Passage provided:
Persimmons 2023


A friend indeed.

10 Likes

Are you planning to grow out at least one seed of each variety?. The cold hardy male parent is Cheong Pyong.

3 Likes

I will grow out every seed that germinates.

3 Likes

Hopefully have some seeds of my own in a few years. Have a few males and starting to accumulate a lot of females.

3 Likes

Nishimura Wase? Coffeecake. Was it pollinized? Based on the other post that says the shape changes with seeds, I’d say yes, it is pollinized.

You’ve got good friends. I still haven’t tasted a pollinized Coffeecake even though I grafted a tree to it many years ago. I also tasted my first Saijo this year!

3 Likes

The persimmon fruit was crunchy, real sweet with a hint of brown sugar with 5 seeds I may graft one this Spring and grow it in a pot. I hope your tree will produce soon because it is a keeper for sure.

Tony

8 Likes

I grafted Coffeecake to my Jiro about 3 years ago, this year I found seeds in a couple of the coffeecake ones but they ware not brown inside. Flavor was the same. Not sure why develop seeds?

I tasted my first Saijo this year. Planted the trees in spring and this fall they produce about 6 of them.

2 Likes

You can diligently hand pollinate yours by transferring pollen from male flowers to your female Coffeecake flowers with a tiny paint brush. It’s probably partially why nearly all of mine are well pollinated. I notice bumblebees are very attracted to persimmon blossoms but there’s sometimes a dearth of pollinators when I need them to be around. All of my other persimmons are seeded but not to the extent of Coffeecake. You need at least 3-4 seeds in Coffeecake for it to become fully nonastringent.

Collected material:
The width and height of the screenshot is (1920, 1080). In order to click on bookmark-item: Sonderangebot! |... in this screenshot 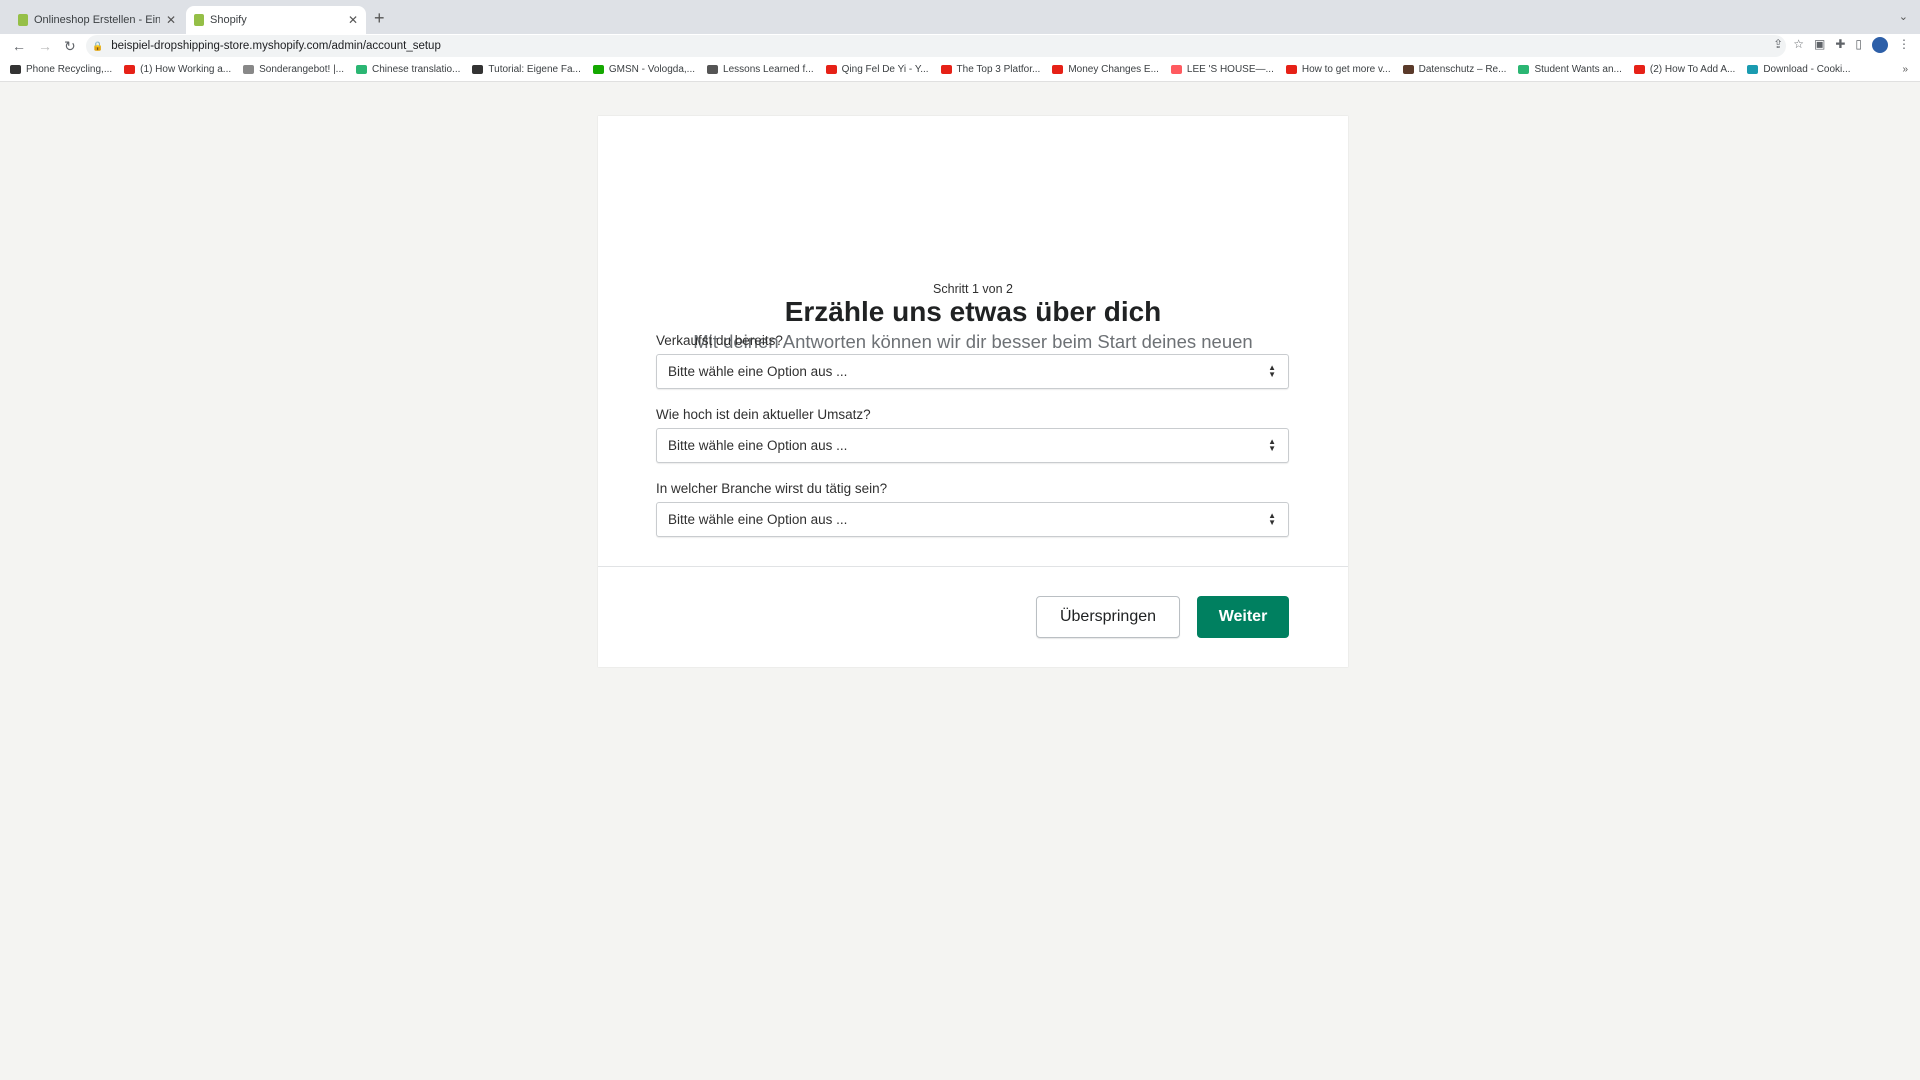, I will do `click(294, 70)`.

Using the information:
1 > In the persimmon forum thread, how many seeds does Coffeecake need to become fully nonastringent?
2 > Retype a section of the persimmon forum thread, beginning at the words "Are you planning" and stopping after "seed that germinates.".
3 > Extend the persimmon forum thread past its final post.

Answers provided:
1 > At least 3-4 seeds.

2 >
Are you planning to grow out at least one seed of each variety?. The cold hardy male parent is Cheong Pyong.

3 Likes

I will grow out every seed that germinates.

3 >
3 Likes

@murky – Just a data point . . . . I purchased both Chocolate and Coffee Cake this year to raise in pots. One of the bare root trees (I forget which) produced male flowers. One result was that most of my Kassandra fruit was seeded. What this tells me is that Mother Nature may take care of the pollination if there are male flowers around. Would you consider adding a tree, maybe in a pot, just because it is a strong pollinator?

FYI, I entertained the possibility that suckers from my nearby Prok rootstock produced male flowers and pollinated Kasandra, but there were no seeds in my American fruits. So I’m sure that the pollinator was Asian. [There were also no seeds in my nearby JT-02 fruits, which I can’t explain. Maybe timing.]

My plan is to place the potted Chocolate and Coffee Cake near an in-ground Giboshi / Smith’s Best and encourage and orgy of pollination. I was briefly concerned that JT-02 and Kassandra would then become seedy too. I’d prefer Kassandra without seeds but having eaten a lot of seeded Kassandras this year, I know can tolerate them. And I’m very interested in getting a PVNA response from JT-02.

3 Likes

These sound mislabeled. They should be nonastringent regardless. Freshly picked PCNA can have a sort of sappy, resinous taste that goes away after a couple weeks.

They will soften rapidly once picked and brought indoors. Mine still had green when I picked them 3 weeks ago but are all ripening nicely.

What about Niu Nai? 牛奶柿

4 Likes

These seeds could result in some interesting trees. The parent is PVNA and larger fruited than your Kasandra so maybe some of that would transfer over into the offspring.

5 Likes

I got zero germination last year with my hybrids x Maru.
I wonder if I’m doing something wrong.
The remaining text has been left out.